These boys know what's best for beginners though, I just do whatever. I suppose getting the most out of the basics would be a good idea before moving onto something else when you stop growing.


----------



## Ultrasonic (Jul 13, 2004)

Quackerz said:


> 5X5 is not the be all and end all of programming for beginners, especially beginners without trained S+C coaches (something that is often overlooked).


 I didn't say it was  . I have just explained why I personally would suggest it for a beginner, and that there is actaully some decent basis for this view. That doesn't mean I'm saying that this is necessarily the best thing for every new trainee to do. Very overweight/unfit people would for example be pretty ill-suited to it. Different approaches will suit other people better for loads of other reasons too. And again, I'm not expecting to change your mind here, just explaining where I'm coming from.


----------



## The-Real-Deal (Dec 5, 2014)

I have tried the 5x5 thing mainly just out of curiosity. I found it to be absolute [email protected] Lifting heavier as a beginner is one sure way to injure yourself before you develop your stabilizers and core strength. This is what the 5x5 program allows you to do which in my mind increases the risk. By increasing your rep range say between 8 - 10 reps you will find the maximum weight you can move is reduced, you now work the muscle more giving a higher intensity with less rest. Then to put the icing on the cake you increase the volume in a shorter space of time which gives more stimulation which results in growth. I fkn hate the 5x5 bullshit, but hey that's just me! When it comes down to the basics I know what has worked and still works for me. 
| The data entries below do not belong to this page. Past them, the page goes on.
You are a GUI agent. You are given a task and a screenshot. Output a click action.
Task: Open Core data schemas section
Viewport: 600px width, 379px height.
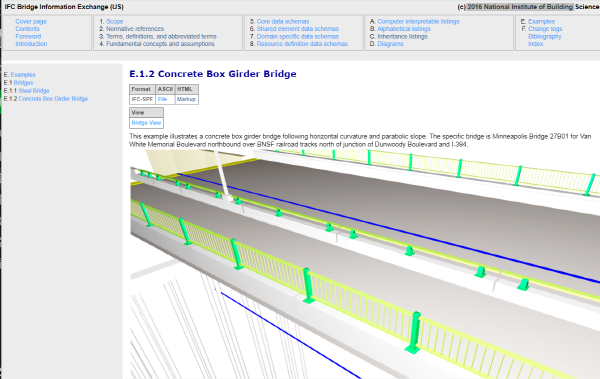[x=283, y=21]
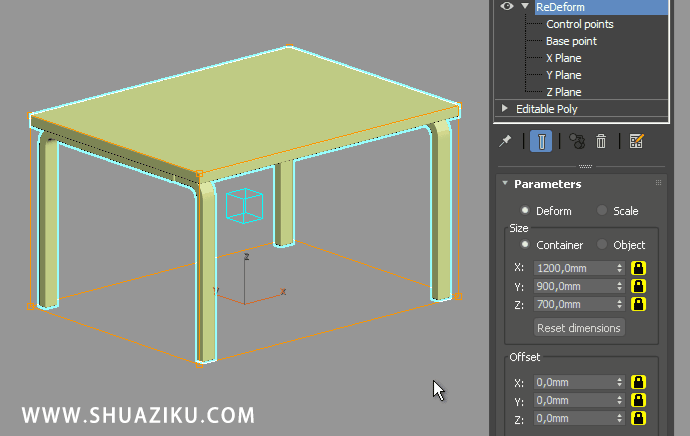Expand the Editable Poly entry

click(x=505, y=108)
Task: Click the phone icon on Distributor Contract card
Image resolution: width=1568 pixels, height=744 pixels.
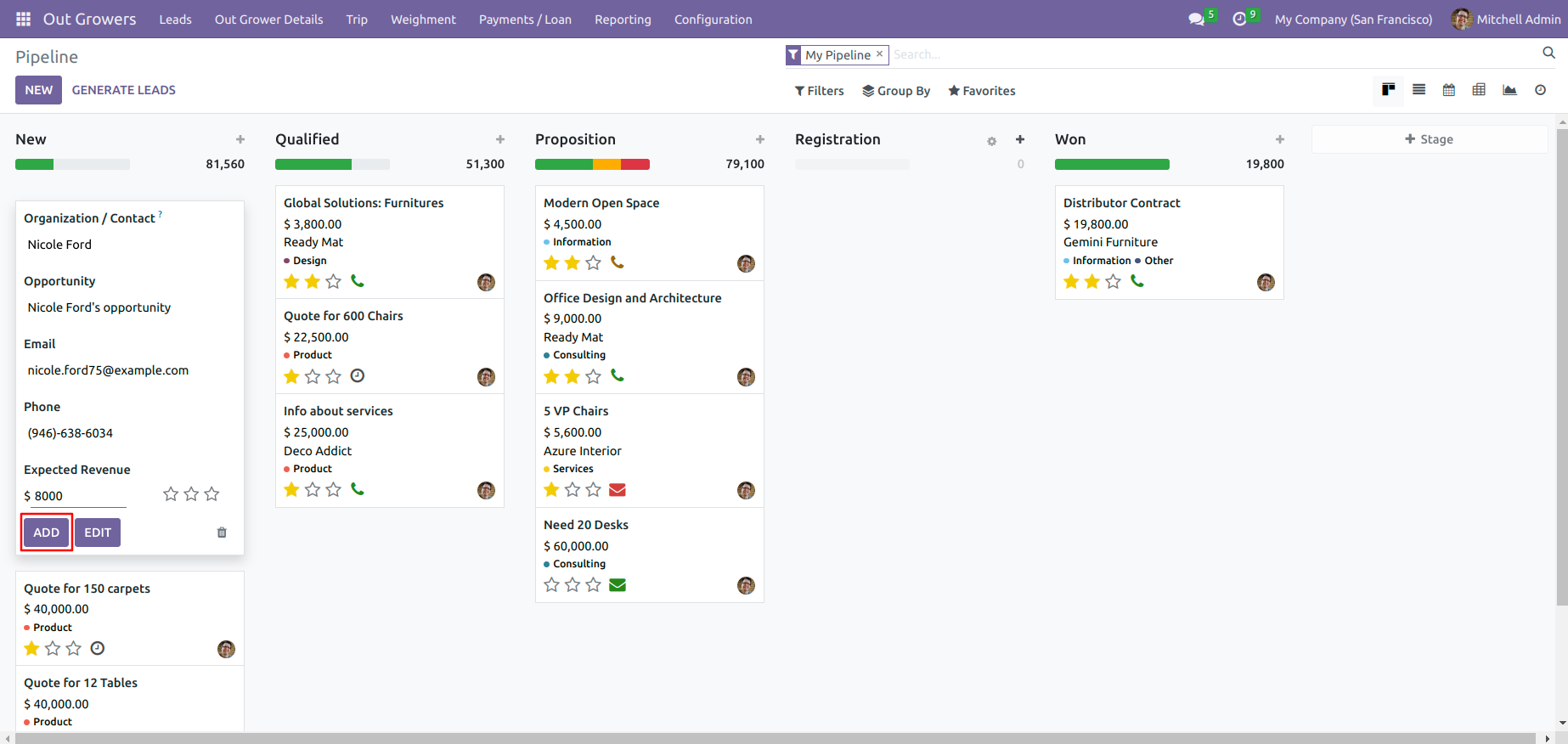Action: [1137, 281]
Different people may find they respond to different stimuli. However IMHO I would say we are pretty much programmed through our genetic makeup as human beings to respond in very similar ways to the given stimulation.

3x10 = 30 reps with 2 rest periods. More reps less rest!
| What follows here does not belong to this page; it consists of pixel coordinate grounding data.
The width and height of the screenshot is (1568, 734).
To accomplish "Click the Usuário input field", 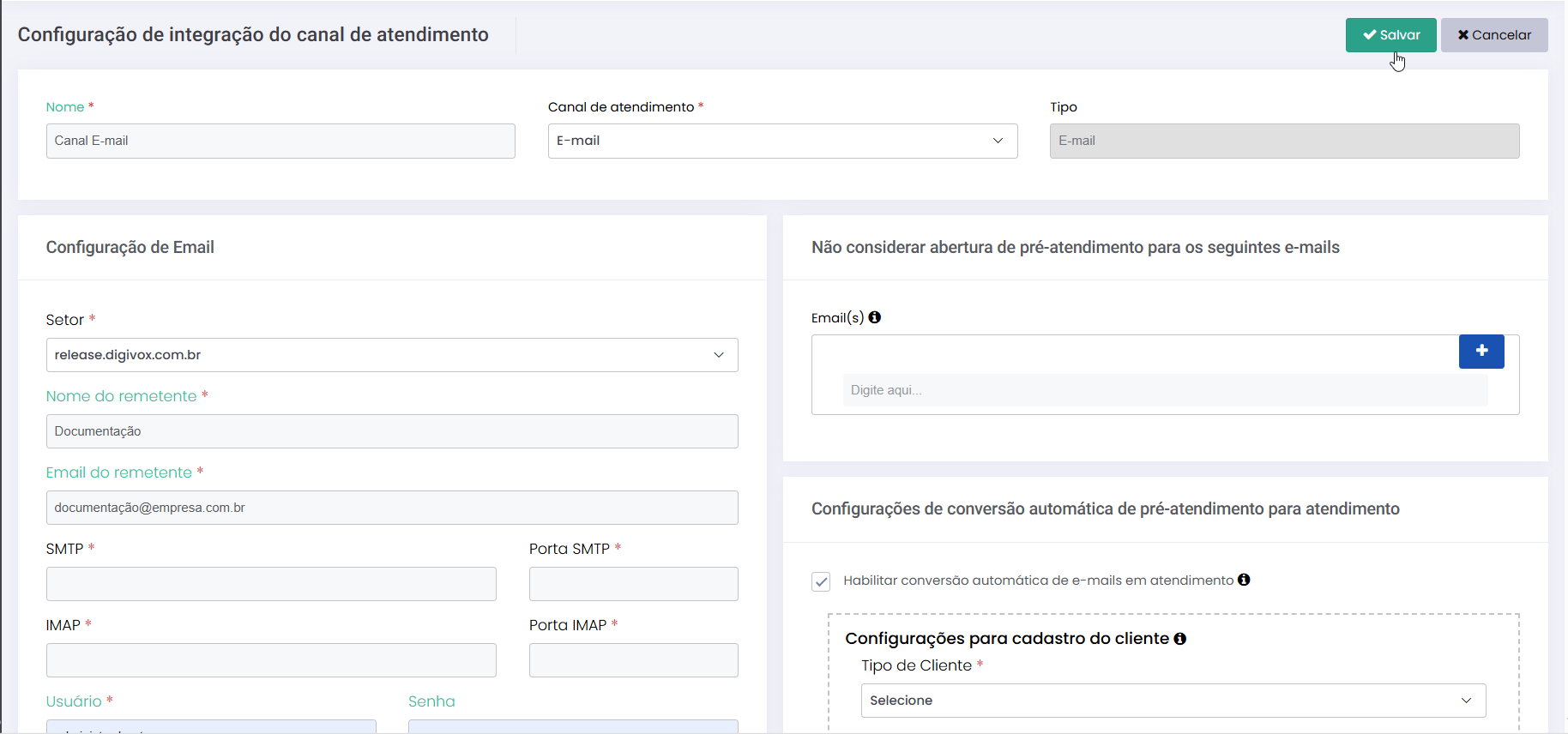I will pyautogui.click(x=211, y=726).
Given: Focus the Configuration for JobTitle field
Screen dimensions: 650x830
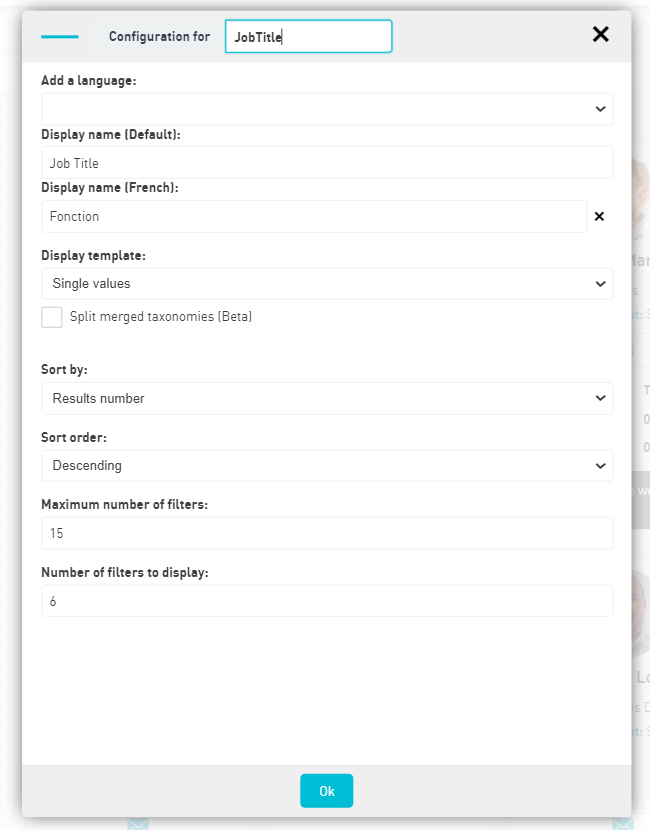Looking at the screenshot, I should [x=309, y=37].
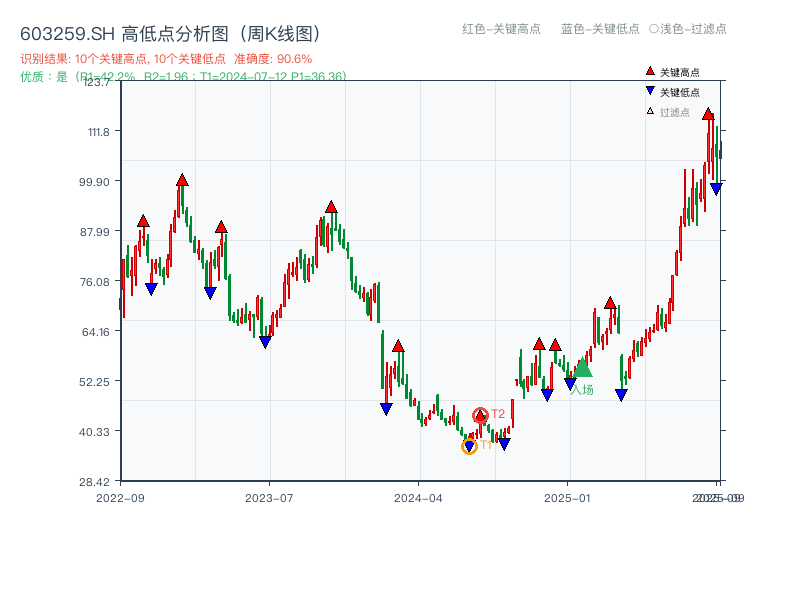Click the blue triangle below the 2025-01 pullback
This screenshot has width=800, height=600.
click(x=621, y=394)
5x5 = 25 reps with 4 rest periods. Less reps more rest!

The name of the game is to stimulate the muscles into growth.


----------



## Ultrasonic (Jul 13, 2004)

Natty Steve'o said:


> 3x10 = 30 reps with 2 rest periods. More reps less rest!
> 
> 5x5 = 25 reps with 4 rest periods. Less reps more rest!
> 
> The name of the game is to stimulate the muscles into growth.
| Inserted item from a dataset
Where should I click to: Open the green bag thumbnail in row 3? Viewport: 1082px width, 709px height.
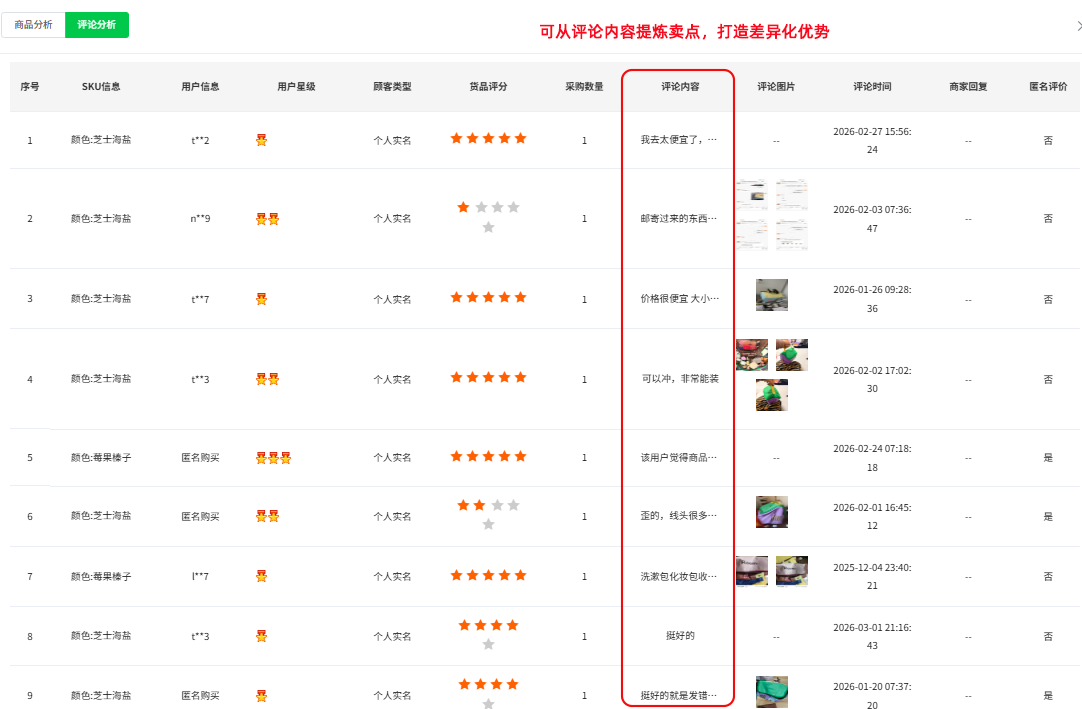point(772,295)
 FWIW the single metric that correlates best with hypertrophy is volume, which is sets x reps *x weight*. 3x10 and 5x5 would probably be fairly closely matched in this regard. 4 x 10 would generally be totally doable though and would be higher volume.

As you suggest though, doing higher rep sets is definitely more time efficient, and like you'd I wouldn't do 5x5 on this basis. (Other than as a beginner for the reasons I posted above.)


----------



## Mogadishu (Aug 29, 2014)

5-15 depending on the ex. Low reps during isolation tend to look like s**t.


----------



## The-Real-Deal (Dec 5, 2014)

Ultrasonic said:


> *FWIW the single metric that correlates best with hypertrophy is volume, which is sets x reps x weight. 3x10 and 5x5 would probably be fairly closely matched in this regard*. 4 x 10 would generally be totally doable though and would be higher volume.
> 
> As you suggest though, doing higher rep sets is definitely more time efficient, and like you'd I wouldn't do 5x5 on this basis. (Other than as a beginner for the reasons I posted above.)


 I disagree. Doing both they will feel a world apart in terms of hitting the muscle and creating that desired stress/stimuli. Doing more repetitions with half the rest period is significant in terms of stress created. Obviously it would be a given that a heavy enough weight is used.


----------



## Ultrasonic (Jul 13, 2004)

Natty Steve'o said:


> I disagree. Doing both they will feel a world apart in terms of hitting the muscle and creating that desired stress/stimuli. Doing more repetitions with half the rest period is significant in terms of stress created. Obviously it would be a given that a heavy enough weight is used.


 When comparing rep ranges I obviously mean using the maximum weight possible in each regime such that correct form can still be maintained. And yes, higher reps with shorter rest periods will feel different (more pump), but whilst I respect your opinion the scientific evidence is pretty firmly behind overall volume being the dominant factor. That's not saying it's the only thing to worry about by any means, and as always there is some scope for individual variability.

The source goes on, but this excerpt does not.